"Extrêmement fort et incroyablement près" : plus anecdotique que déchirant

01 Mars 2012


LE PLUS. Adapter le chef d'œuvre de Jonathan Safran Foer au cinéma n'est pas chose aisée. Stephen Daldry ne s'en sort pas si mal, mais demeure en petite forme dans ce drame post 11-Septembre prévisible mais pas dénué de qualités.

Et de quatre pour Stephen Daldry qui après "Billy Elliott", "The Hours" et "The Reader" continue de squatter la cérémonie des Oscars avec "Extrêmement fort et incroyablement près". Et si le réalisateur est parti bredouille face au mastodonte "The Artist", nul doute qu’il a dû titiller la fibre lacrymale de certains membres de l’Académie.

On va arrêter là de se la jouer mauvaise langue car si "Extrêmement fort…" ne se hisse pas à la hauteur des précédents films de Daldry, il est loin d’être aussi misérabiliste et formaté que d’autres métrages invoquant paresseusement les fantômes du 11-Septembre. Autant le dire de facto : le résultat étalé sur deux longues heures n’atteint pas les cimes d’émotions provoqués par le trailer de deux minutes.

Certes c’est bien dommage mais à gratter la surface on se rend compte que l’intérêt du film se situe autre part que dans sa propension à faire chialer. En effet, quitte à chercher un point d’ancrage dans cet ersatz enfantin d’"Un homme d’exception", autant le trouver du côté d’une distribution éclectique et visiblement très impliquée. D’une classe folle, Tom Hanks en impose en seulement une poignée de séquences quand il ne plane pas sur le film tel un spectre bienveillant.

A ses côtés, le jeune Thomas Horn, véritable révélation du film, se fend d’une prestation d’autant plus incroyable qu’il s’agit là de sa première incursion cinématographique. Sobre, tout le temps juste, il porte le film sur ses frêles épaules sans jamais tomber dans le piège du cabotinage.

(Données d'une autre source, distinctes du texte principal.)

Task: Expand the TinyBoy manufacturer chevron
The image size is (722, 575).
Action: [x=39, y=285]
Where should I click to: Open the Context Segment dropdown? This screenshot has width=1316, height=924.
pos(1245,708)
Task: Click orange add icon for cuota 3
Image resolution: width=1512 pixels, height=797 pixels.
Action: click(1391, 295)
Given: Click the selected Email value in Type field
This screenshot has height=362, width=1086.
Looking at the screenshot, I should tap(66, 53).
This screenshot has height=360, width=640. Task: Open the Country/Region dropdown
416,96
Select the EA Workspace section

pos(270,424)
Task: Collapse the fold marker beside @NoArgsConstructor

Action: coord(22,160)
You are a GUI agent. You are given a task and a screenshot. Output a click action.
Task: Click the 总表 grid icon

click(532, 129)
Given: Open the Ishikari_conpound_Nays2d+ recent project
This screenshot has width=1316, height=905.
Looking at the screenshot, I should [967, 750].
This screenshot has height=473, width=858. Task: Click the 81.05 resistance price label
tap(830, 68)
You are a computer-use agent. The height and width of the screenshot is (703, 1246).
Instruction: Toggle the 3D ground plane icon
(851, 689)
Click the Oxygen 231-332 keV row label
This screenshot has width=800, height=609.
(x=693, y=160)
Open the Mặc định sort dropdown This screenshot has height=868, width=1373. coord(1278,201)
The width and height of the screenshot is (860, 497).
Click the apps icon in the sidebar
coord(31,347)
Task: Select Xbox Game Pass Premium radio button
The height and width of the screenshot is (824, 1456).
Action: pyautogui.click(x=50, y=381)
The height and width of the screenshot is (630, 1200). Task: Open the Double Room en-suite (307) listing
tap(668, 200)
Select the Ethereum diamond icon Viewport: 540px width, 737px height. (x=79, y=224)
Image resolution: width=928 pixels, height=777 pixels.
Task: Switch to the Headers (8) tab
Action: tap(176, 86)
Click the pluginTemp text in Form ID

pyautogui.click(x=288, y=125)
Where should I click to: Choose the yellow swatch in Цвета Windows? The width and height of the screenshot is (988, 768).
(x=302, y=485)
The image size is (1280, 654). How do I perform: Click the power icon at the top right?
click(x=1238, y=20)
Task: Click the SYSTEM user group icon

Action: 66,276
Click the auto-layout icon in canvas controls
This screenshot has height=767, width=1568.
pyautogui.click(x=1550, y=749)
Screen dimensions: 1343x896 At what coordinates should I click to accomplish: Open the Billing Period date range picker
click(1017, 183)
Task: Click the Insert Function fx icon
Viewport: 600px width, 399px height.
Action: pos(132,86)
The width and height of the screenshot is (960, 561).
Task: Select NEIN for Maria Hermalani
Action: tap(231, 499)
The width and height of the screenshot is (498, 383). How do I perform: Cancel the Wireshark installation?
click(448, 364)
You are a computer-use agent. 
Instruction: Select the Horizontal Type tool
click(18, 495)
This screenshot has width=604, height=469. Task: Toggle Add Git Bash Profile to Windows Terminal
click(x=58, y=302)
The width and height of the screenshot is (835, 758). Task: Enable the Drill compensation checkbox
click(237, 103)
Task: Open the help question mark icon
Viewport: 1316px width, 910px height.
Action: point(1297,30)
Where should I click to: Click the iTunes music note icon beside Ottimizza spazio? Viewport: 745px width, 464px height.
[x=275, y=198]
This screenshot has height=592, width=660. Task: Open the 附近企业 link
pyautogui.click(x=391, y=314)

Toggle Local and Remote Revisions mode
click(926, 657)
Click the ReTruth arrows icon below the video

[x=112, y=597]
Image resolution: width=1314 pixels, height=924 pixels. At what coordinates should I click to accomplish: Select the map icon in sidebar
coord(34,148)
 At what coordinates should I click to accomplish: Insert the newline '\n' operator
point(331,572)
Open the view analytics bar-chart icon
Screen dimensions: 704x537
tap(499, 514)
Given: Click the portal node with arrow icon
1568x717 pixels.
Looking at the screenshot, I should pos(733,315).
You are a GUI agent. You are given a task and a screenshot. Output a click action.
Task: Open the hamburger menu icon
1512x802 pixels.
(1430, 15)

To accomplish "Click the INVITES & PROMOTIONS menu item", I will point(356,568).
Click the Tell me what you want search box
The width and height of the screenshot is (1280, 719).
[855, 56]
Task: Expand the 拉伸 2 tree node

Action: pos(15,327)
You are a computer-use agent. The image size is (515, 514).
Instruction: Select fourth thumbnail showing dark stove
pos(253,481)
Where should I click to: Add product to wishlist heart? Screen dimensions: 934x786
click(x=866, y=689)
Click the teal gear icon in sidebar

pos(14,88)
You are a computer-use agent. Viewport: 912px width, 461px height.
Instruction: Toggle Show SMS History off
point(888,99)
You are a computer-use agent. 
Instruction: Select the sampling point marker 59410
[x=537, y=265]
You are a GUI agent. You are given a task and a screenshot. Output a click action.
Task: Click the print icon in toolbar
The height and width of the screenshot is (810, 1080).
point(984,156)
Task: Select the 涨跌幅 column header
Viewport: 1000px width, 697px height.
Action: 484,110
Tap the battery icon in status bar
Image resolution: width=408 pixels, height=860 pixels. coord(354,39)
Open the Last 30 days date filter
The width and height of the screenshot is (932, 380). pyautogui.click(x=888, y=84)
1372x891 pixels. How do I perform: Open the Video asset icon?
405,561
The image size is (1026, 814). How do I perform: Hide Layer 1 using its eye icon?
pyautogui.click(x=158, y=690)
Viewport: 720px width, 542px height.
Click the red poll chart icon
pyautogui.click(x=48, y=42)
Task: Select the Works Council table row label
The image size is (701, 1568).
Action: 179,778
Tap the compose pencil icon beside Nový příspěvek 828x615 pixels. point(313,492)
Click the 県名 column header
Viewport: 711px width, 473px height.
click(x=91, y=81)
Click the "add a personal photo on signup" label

Mais le réel tour de force vient de Max Von Sydow qui en quelques regards en dit plus que n’importe quel acteur débitant du monologue à la pelle. Il faut dire que l’acteur a une belle base de travail avec ce personnage magnifique de locataire mutique dont le visage porte les stigmates d’une existence hantée par la mort et l’abandon.

On en vient dès lors à regretter que ce dernier ne soit pas plus présent tant le métrage gagne en consistance quand il est là. A trop vouloir coller aux baskets de son protagoniste pour susciter une émotion factice, Daldry oublie ses personnages secondaires et passe à côté de ce qui fait véritablement le cœur du film.

De Viola Davis à John Goodman en passant par Jeffrey Wright, chacun incarne un visage supplémentaire de cette Amérique meurtrie qui peine à se reconstruire sur les cendres de ses morts. Ici, la perte y est déclinée sous toutes ses formes et on aurait tellement aimé qu’elle ne se cantonne pas au seul souvenir du personnage incarné par Tom Hanks.

D’autant plus étrange qu’on attendait davantage de la part d’Eric Roth, scénariste entre autres de "Révélations", "Munich" ou encore "L’Etrange Histoire de Benjamin Button". Déséquilibré, "Extrêmement fort…" oscille entre la surenchère émotionnelle et l’intimiste survolé. Dès lors, il finit par provoquer un ennui poli heureusement relevé par quelques très belles scènes conférant parfois à l’état de grâce.

Plus anecdotique que déchirant, le nouveau film de Stephen Daldry vaut surtout pour les performances de Thomas Horn, Tom Hanks et Max Von Sydow qui forment un très beau trio générationnel.